In the meantime, little as she thought it, Polwarth had been awaiting a communication from her; but when he found that the question whose presence was so visible in her whole bearing, neither died nor bore fruit, he began to think whether he might not help her to speak. The next time, therefore, that he opened the gate to her, he held in his hand a little bud he had just broken from a monthly rose. It was a hard little button, upon which the green leaves of its calyx clung as if choking it.

"What is the matter with this bud, do you think, Miss Drake?" he asked.

"That you have plucked it," she answered sharply, throwing a suspicious glance in his face.

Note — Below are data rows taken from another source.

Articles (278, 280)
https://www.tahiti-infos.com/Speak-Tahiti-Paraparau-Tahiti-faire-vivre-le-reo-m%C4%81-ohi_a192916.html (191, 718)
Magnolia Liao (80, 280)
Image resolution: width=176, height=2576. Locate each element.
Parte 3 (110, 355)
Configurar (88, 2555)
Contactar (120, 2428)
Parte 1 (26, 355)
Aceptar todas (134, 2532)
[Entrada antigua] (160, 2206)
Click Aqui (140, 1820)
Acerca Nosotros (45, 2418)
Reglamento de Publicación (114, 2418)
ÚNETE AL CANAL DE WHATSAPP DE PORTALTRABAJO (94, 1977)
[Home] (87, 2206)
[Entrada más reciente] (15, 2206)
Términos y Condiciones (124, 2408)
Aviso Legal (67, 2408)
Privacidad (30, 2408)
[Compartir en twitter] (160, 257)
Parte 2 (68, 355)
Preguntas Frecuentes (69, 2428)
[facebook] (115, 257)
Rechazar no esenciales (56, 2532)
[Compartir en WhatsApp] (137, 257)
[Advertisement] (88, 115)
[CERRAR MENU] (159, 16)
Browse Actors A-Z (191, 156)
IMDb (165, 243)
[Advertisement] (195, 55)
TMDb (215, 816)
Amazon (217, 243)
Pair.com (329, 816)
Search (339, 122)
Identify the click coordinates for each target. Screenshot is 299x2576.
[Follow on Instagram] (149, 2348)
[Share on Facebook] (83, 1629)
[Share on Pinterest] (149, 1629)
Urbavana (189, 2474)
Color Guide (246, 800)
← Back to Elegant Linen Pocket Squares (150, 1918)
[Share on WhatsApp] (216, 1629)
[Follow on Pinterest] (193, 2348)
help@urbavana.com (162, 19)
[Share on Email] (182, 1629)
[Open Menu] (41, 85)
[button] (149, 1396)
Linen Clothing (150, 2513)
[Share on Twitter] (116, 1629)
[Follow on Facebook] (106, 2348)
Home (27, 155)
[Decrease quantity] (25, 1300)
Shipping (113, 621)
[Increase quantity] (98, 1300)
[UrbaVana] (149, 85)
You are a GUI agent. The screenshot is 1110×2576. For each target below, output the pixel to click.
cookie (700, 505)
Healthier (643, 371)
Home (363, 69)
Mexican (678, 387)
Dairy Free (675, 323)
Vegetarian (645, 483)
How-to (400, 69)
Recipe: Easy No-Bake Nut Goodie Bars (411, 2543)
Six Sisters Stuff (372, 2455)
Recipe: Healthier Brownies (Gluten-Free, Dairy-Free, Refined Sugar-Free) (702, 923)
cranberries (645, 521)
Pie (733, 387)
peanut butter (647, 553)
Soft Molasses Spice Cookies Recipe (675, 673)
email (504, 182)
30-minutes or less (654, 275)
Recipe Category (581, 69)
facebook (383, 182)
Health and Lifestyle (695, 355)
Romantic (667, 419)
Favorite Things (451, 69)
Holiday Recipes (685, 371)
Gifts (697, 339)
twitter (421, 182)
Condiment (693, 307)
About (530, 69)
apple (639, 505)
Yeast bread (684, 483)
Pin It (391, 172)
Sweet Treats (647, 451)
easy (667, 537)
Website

"No; that can not be it," he answered with a quiet smile of intelligence. "It has been just as you see it for the last three days. I only plucked it the moment I saw you coming."

"Then the frost has caught it."

"The frost has caught it," he answered; "but I am not quite sure whether the cause of its death was not rather its own life than the frost."

"I don't see what you mean by that, Mr. Polwarth," said Dorothy, doubtfully, and with a feeling of discomfort.

"I admit it sounds paradoxical," returned the little man. "What I mean is, that the struggle of the life in it to unfold itself, rather than any thing else, was the cause of its death."

"But the frost was the cause of its not being able to unfold itself," said Dorothy.